# Exercise description
The expected answer is the set of lines in the data below between the line holding "Open the Download region dropdown" and the line holding "Task: Select the http://www.aranzulla.it/", inclusive, written out exactly.

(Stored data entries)
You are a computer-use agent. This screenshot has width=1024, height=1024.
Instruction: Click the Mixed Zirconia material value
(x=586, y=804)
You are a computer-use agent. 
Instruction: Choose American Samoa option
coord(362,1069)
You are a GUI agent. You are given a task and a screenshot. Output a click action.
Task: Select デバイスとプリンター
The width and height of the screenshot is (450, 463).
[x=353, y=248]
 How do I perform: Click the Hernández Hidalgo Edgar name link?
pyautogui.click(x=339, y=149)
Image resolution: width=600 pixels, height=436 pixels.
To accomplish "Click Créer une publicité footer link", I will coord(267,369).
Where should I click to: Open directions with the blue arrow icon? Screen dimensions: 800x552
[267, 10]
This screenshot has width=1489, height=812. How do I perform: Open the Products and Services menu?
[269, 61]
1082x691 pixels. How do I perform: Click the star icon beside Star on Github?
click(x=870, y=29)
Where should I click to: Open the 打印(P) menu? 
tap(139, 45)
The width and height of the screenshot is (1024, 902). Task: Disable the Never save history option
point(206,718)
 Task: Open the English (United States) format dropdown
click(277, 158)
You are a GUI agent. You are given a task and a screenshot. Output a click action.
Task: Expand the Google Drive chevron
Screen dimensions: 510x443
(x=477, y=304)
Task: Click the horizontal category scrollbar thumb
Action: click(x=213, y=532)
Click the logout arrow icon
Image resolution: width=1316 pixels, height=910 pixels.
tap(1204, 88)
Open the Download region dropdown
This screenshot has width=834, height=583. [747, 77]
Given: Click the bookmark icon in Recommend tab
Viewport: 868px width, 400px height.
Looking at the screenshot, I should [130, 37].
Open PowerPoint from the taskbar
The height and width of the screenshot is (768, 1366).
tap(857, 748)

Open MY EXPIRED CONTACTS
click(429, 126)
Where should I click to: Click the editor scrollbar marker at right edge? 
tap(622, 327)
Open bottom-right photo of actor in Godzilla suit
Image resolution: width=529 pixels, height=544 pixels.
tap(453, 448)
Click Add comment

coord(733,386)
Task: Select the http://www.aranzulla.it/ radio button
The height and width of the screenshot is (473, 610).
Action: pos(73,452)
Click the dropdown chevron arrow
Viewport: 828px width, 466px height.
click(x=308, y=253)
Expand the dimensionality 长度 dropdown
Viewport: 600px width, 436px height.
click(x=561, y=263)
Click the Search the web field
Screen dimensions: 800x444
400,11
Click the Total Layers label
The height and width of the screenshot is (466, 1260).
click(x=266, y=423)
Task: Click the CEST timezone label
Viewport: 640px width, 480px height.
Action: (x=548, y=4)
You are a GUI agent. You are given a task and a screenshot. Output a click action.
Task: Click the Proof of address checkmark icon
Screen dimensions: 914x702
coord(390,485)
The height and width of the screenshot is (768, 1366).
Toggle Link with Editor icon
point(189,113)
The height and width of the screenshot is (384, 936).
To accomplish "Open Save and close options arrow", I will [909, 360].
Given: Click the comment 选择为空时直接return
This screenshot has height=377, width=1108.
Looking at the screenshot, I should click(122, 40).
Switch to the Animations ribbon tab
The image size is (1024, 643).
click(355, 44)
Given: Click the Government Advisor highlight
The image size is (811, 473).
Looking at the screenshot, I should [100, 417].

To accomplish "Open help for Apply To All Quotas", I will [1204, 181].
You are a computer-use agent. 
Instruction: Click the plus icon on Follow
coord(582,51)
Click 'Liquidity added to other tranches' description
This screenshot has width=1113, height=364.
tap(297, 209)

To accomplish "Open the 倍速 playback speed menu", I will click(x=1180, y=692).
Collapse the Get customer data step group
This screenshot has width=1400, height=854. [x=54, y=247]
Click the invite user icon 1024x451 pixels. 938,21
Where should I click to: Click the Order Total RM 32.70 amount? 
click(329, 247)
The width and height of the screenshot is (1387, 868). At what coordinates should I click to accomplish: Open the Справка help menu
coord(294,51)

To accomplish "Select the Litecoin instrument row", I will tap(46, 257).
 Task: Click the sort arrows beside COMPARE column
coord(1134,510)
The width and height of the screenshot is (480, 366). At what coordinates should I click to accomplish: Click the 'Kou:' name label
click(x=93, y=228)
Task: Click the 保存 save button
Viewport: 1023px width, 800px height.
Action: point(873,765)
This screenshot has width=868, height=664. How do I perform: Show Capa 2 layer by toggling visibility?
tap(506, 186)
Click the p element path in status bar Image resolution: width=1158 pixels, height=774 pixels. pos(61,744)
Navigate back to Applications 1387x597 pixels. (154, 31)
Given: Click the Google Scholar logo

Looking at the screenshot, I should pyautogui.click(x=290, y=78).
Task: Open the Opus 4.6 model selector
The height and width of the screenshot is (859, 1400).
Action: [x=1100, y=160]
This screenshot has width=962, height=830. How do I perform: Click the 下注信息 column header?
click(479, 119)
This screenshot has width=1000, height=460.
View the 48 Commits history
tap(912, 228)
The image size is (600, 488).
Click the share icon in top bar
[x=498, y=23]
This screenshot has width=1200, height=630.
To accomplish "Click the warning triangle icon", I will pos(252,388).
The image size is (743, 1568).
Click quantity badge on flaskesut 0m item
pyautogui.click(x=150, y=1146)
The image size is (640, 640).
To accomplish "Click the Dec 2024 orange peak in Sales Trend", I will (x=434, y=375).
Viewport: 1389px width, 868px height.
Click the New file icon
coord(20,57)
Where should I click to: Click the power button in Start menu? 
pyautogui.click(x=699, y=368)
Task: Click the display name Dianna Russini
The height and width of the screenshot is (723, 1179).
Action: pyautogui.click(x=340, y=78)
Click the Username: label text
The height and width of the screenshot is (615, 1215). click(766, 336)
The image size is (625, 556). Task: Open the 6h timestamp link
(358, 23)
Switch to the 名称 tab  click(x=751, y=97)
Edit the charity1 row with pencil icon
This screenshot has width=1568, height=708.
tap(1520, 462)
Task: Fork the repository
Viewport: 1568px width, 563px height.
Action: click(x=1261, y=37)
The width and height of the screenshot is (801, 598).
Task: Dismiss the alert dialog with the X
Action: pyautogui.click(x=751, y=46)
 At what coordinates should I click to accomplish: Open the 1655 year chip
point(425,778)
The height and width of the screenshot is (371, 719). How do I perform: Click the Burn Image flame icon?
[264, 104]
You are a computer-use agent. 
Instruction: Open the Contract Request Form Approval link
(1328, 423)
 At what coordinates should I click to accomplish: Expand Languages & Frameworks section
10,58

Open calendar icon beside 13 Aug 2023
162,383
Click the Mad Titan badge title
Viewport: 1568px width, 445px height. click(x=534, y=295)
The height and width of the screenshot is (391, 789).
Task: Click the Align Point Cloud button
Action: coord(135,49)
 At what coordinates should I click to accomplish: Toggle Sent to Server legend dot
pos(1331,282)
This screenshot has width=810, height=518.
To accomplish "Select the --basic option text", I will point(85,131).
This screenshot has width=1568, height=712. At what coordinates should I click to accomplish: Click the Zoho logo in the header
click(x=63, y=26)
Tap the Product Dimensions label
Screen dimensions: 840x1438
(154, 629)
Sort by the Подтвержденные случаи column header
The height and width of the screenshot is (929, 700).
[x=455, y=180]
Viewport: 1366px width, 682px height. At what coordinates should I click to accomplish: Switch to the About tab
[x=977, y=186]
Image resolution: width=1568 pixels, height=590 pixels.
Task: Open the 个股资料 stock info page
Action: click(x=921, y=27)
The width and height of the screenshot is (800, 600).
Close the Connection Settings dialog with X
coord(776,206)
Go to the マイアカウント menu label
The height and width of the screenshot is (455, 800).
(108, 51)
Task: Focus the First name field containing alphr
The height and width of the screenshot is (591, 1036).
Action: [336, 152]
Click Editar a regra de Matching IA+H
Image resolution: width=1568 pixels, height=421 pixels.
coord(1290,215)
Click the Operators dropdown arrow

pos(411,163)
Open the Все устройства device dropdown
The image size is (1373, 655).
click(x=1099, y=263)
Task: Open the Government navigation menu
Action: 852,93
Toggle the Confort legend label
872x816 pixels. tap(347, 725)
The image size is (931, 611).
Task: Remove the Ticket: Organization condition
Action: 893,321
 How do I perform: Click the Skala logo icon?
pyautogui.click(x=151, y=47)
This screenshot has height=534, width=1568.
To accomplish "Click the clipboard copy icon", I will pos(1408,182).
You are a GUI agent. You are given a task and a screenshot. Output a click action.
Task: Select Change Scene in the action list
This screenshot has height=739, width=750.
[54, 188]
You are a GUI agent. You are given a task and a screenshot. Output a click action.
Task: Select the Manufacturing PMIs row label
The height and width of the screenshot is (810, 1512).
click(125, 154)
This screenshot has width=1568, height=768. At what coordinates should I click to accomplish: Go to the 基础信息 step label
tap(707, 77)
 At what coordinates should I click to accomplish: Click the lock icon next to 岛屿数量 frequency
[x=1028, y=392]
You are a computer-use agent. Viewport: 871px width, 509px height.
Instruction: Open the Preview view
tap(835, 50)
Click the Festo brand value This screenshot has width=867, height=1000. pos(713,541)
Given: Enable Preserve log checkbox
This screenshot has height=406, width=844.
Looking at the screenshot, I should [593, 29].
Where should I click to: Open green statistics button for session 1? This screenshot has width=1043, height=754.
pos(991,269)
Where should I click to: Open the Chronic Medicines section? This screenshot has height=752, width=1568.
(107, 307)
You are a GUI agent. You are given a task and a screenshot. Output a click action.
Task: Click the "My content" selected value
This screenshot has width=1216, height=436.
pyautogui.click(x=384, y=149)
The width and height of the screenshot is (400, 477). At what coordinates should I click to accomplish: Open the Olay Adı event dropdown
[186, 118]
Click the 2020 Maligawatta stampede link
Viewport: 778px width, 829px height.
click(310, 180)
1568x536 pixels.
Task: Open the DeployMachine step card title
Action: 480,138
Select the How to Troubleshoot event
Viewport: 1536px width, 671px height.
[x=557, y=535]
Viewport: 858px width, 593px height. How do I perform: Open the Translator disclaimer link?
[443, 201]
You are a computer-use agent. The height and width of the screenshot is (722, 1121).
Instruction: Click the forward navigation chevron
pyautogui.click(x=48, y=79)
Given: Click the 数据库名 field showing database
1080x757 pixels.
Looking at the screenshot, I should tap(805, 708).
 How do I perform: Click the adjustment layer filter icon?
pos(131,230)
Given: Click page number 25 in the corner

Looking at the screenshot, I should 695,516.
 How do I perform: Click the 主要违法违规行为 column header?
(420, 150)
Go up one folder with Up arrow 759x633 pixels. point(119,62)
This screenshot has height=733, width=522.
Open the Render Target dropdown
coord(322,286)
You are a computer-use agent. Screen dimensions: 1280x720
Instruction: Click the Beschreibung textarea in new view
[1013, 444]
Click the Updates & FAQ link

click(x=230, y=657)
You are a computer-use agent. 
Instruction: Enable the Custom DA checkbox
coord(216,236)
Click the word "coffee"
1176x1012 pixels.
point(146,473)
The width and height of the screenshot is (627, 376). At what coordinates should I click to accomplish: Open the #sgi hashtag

# Answer space
Open the Download region dropdown
This screenshot has width=834, height=583. [747, 77]
Given: Click the bookmark icon in Recommend tab
Viewport: 868px width, 400px height.
Looking at the screenshot, I should [130, 37].
Open PowerPoint from the taskbar
The height and width of the screenshot is (768, 1366).
tap(857, 748)

Open MY EXPIRED CONTACTS
click(429, 126)
Where should I click to: Click the editor scrollbar marker at right edge? 
tap(622, 327)
Open bottom-right photo of actor in Godzilla suit
Image resolution: width=529 pixels, height=544 pixels.
tap(453, 448)
Click Add comment

coord(733,386)
Task: Select the http://www.aranzulla.it/ radio button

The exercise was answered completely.